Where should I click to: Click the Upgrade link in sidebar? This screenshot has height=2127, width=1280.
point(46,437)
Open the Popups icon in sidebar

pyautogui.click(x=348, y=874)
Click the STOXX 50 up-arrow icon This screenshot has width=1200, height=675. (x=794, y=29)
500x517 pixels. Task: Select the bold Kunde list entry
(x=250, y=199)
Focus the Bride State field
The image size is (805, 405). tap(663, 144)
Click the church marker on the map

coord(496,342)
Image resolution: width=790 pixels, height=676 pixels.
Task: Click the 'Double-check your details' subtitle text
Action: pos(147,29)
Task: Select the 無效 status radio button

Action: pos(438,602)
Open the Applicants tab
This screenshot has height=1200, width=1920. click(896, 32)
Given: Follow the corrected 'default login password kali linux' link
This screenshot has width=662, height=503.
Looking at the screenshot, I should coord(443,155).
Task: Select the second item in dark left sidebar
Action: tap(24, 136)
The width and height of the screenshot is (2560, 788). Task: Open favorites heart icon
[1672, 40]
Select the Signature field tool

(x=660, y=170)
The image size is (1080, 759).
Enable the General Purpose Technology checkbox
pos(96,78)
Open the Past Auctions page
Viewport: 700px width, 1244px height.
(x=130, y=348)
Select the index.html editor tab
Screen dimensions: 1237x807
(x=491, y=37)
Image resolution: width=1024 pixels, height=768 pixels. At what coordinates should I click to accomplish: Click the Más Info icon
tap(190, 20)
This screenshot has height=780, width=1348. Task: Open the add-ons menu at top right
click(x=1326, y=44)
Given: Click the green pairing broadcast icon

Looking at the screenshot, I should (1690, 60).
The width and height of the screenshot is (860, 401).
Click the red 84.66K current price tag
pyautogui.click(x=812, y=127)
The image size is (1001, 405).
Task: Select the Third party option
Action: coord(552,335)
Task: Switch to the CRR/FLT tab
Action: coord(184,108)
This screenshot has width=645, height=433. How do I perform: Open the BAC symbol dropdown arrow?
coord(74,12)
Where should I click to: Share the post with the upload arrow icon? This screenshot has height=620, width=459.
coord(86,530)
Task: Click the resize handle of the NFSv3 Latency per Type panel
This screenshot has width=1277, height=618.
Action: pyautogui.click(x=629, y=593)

§ Task requirements:
I need exact copies of the lines from the one holding "The width and height of the screenshot is (860, 401)." through the end of the records above, and nothing beyond them.

§ Response:
The width and height of the screenshot is (860, 401).
Click the red 84.66K current price tag
pyautogui.click(x=812, y=127)
The image size is (1001, 405).
Task: Select the Third party option
Action: coord(552,335)
Task: Switch to the CRR/FLT tab
Action: coord(184,108)
This screenshot has width=645, height=433. How do I perform: Open the BAC symbol dropdown arrow?
coord(74,12)
Where should I click to: Share the post with the upload arrow icon? This screenshot has height=620, width=459.
coord(86,530)
Task: Click the resize handle of the NFSv3 Latency per Type panel
This screenshot has width=1277, height=618.
Action: pyautogui.click(x=629, y=593)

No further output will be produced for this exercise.